• **Questions on the material**:
1/ For each statement below, answer yes or no on whether it agrees with the piece on toxic people, and quote the words from the piece that decide it. (a) The writer claims to know exactly how to handle toxic people. (b) The piece says that not getting mad is a known idea in martial arts. (c) The piece says every bully is cruel.
2/ Repeat word for word the part of the piece on toxic people starting with "Updated: Oct 1" and going on through "are so unique.".

*** Opening Document segment ***

How to Deal With Toxic People and Bullies

Updated: Oct 1

How to deal with toxic people becasue they are everywhere


an angry man punching a table

Folks, I lied. I don't really know how to deal with these people, and it seems it is always a learning process because people are unique, and you never find one that is identical to the other. Toxic people and bulliness are ego personality disorders, and every one of them is just a little different. They are all tied to an egotistic pathology of some sort. Aggressiveness, lack of empathy, and narcissistic personality types are all part of the same pathologic process. I'm always amazed at how people are so unique.


Some bullies are control freaks but not overly mean or cruel; others are cruel. Some have dabs of bipolar personality disorder and have wild mood swings. In the end, they are people who are unhappy and starving for love and attention, even though they don't even know it. They are insecure, or they might have an intense fear of failure because they know they are not very good at anything. But the outcome is always similar. They intend to bully you in hopes they can fulfill their internal egotistic confusion.


So, here are some suggestions on how to deal with toxic people; you can try them at work or next time you're at Thanksgiving dinner with your family and meet again with Uncle Bully. Never get mad. And I mean, you should always try never to get mad at a bully. Because you'll be giving him exactly what he desperately needs and wants. If you get mad, you'll lose, and the bully wins.


Let me say a few things about being mad. Being mad is when you buy the bullshit that is being sold to you. And you pay a heavy price for it, too. When you are mad, you have simply lost your stability, you raise your blood pressure, your mind becomes foggy, and you can't think straight and run right into danger; you can't see anything. You lose all your power, and you fall right into the bully's trap.


If you can master one skill and one skill only, master the skill of not getting mad. This is a known phenomenon in martial arts. If you get mad, you'll give your opponent your precious power. You have to be entirely emotionally uninvolved. And that is the most challenging part. We are, by default, designed to get involved and get emotional. Once you master the art of not getting involved, you'll be halfway there.

*** Closing Document segment ***
*** Opening Information supplied ***

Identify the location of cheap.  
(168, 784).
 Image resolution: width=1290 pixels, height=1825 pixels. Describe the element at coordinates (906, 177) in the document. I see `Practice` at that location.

*** Closing Information supplied ***

• **Response list**:
1/
(a) No: "Folks, I lied. I don't really know how to deal with these people"
(b) Yes: "This is a known phenomenon in martial arts."
(c) No: "Some bullies are control freaks but not overly mean or cruel; others are cruel."

2/
Updated: Oct 1

How to deal with toxic people becasue they are everywhere


an angry man punching a table

Folks, I lied. I don't really know how to deal with these people, and it seems it is always a learning process because people are unique, and you never find one that is identical to the other. Toxic people and bulliness are ego personality disorders, and every one of them is just a little different. They are all tied to an egotistic pathology of some sort. Aggressiveness, lack of empathy, and narcissistic personality types are all part of the same pathologic process. I'm always amazed at how people are so unique.